● **Directive**
Copy out the listing below line for line, leaving the pictures out.

● **Records provided**
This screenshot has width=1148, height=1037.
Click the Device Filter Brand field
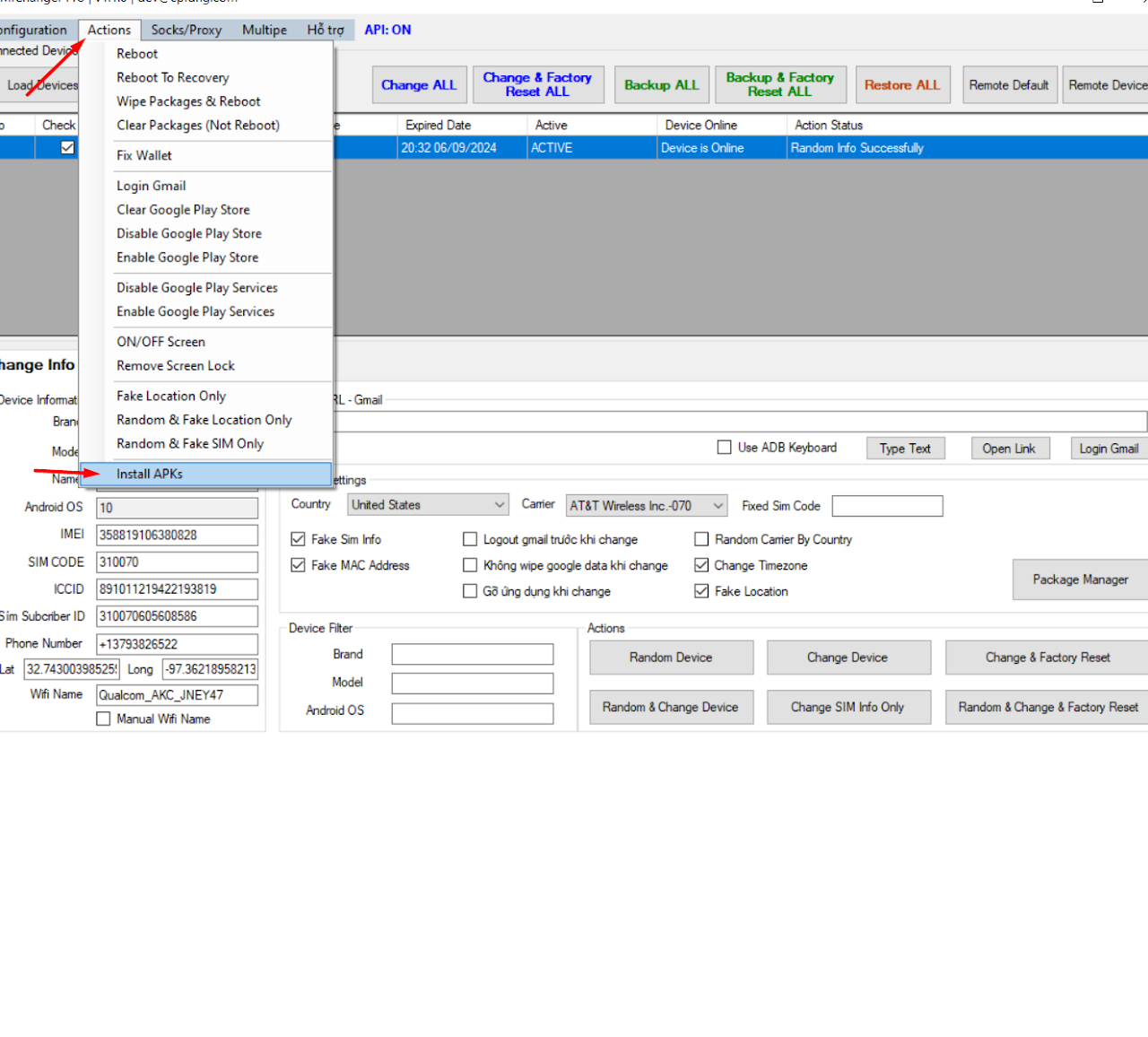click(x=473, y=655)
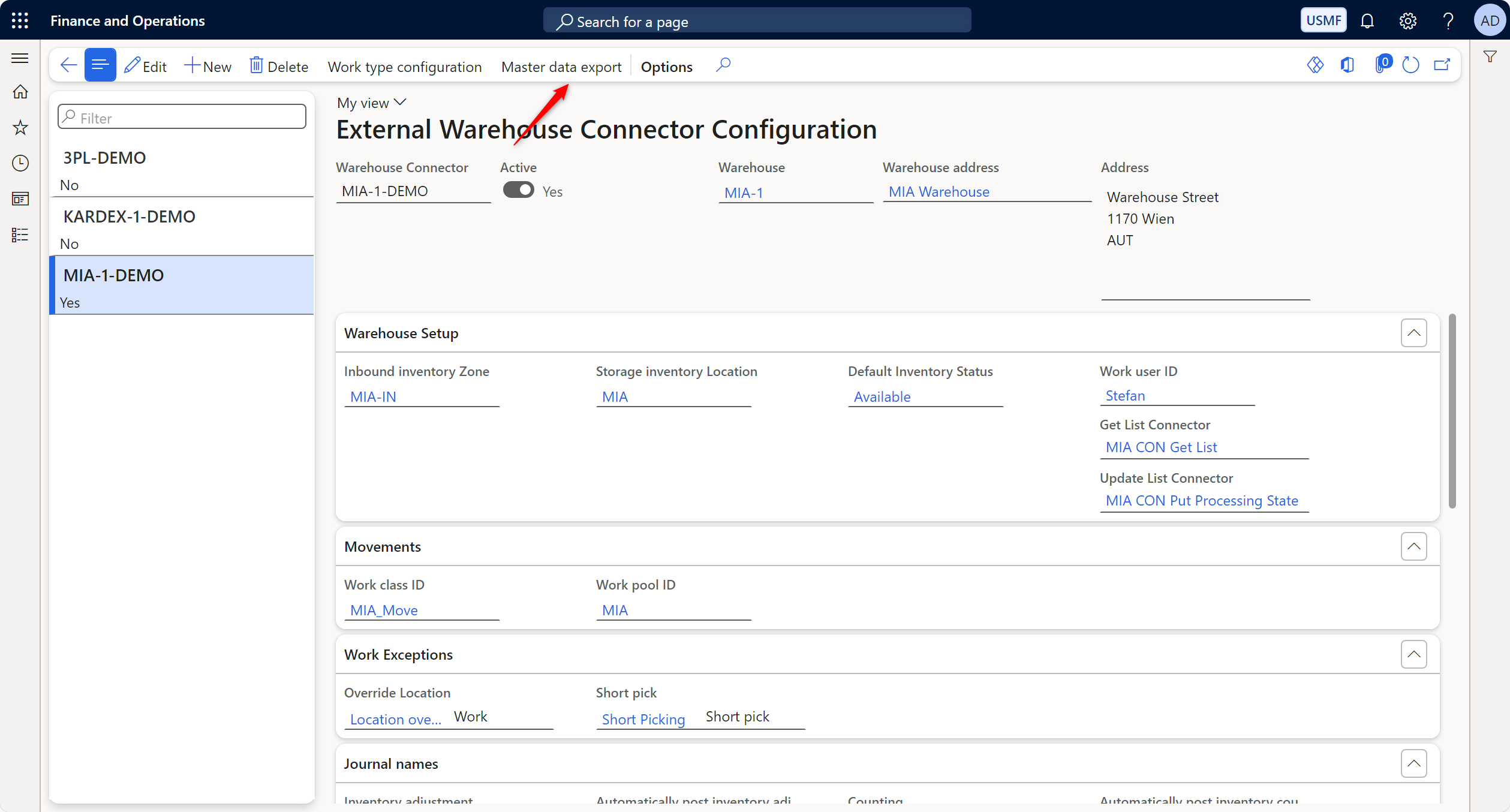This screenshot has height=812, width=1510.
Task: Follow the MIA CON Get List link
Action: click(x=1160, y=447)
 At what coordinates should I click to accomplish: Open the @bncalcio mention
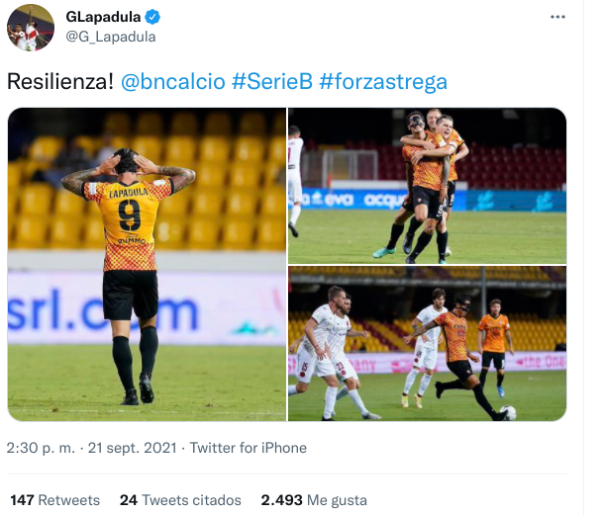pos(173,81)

● **Exercise output**
This screenshot has width=1148, height=1037.
Click the Device Filter Brand field
click(x=473, y=655)
This screenshot has height=812, width=1510.
Task: Follow the MIA CON Get List link
Action: click(x=1160, y=447)
 At what coordinates should I click to accomplish: Open the @bncalcio mention
pos(173,81)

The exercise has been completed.